In Part 2, we unravel the evolutionary history of the functionality and accuracy of chronographs, from the time that a stopwatch function was first added to a watch in 1877.

History of the Chronograph

While the idea for a chronograph incorporating stopwatch functionality (for measuring the passage of time) into everyday portable watches had existed since the creation of the first stopwatch, there were significant technological obstacles to overcome.
In the case of a stopwatch, it is simply enough to begin transferring the power of the unravelling spring to the cogwheels when the watch is started. In the case of a chronograph, however, it is necessary to transfer mechanical driving power from the continuously moving “clock” part of the watch to drive the stopwatch function while measuring the passage of time, and then sever the supply of energy when measurement has finished.

© Hans Weil
© Hans Weil

With the car races that began at the end of the 19th century and the creation of the first airplane at the beginning of the 20th century—and later, with the outbreak of the two world wars—the whole world began to feel the necessity for chronographs. This spurred an acceleration in the pace of their development by the various watch manufacturers.

In 1876, the Swiss watchmaker Henry Alfred Lugrin* found a solution to the problem of power transfer, and conceived the design for the world’s first pocket chronograph. In terms of a commercial product, it is thought that the watch launched by the American Watch Company (Waltham) in 1877 was the first (see photograph).
Almost immediately after this, the Swiss watch companies Timing and Repeating Watch Company (Geneva) and Longines also produced commercial watch designs of their own.

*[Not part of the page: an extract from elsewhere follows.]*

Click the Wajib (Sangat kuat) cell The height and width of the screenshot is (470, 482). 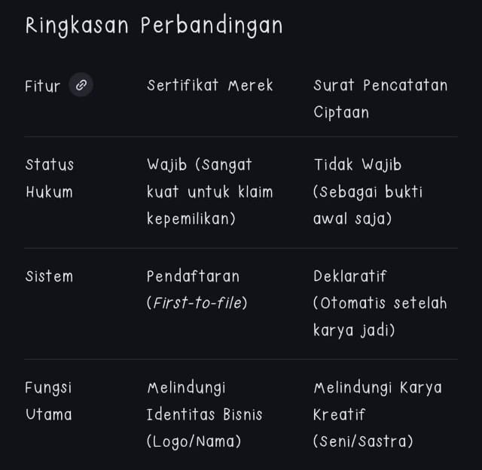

The next step was the invention of a split-time function, and mechanism for measuring the performance times of multiple competitors. Breitling achieved the realization of this functionality with the development of its “split-second” design in 1889. This watch—also called the Rattrapante—had two central second hands, aligned perfectly, one on top of the other. When the split-second button is pressed, one of the second hands stops, while the other continues to move as normal.

When the button is pressed once more, the stopped second hand instantaneously catches up with the moving hand, and continues to measure time normally.

Until this time, chronographs had been pocket watches, requiring the effort of taking the watch out every time one wanted to use it. Some people who needed to check the time frequently, such as racing drivers and pilots, even began to lash their pocket watches to their arms themselves. It became clear that a wristwatch-type chronograph design was needed.
In 1913, Longines solved this issue by creating the first wristwatch-type chronograph. (see photograph)

© TAG HEUER
© TAG HEUER

This was followed by a product that dramatically reduced the size of the smallest unit of time that could be measured (see photograph).
The 1916 Heuer Mikrograph was a stopwatch with a movement that oscillated 100 times every second, enabling measurements to 1/100 of a second. (Although this was a stopwatch, not a chronograph.)
The evolution of chronographs continued.

The evolution of chronographs continued.
In 1923, Breitling developed its “flyback” chronograph. This design had a mechanism that enabled the timer to be reset without stopping the current measurement and immediately begin the next measurement.
In 1929, Longines achieved the creation of a split-second wristwatch.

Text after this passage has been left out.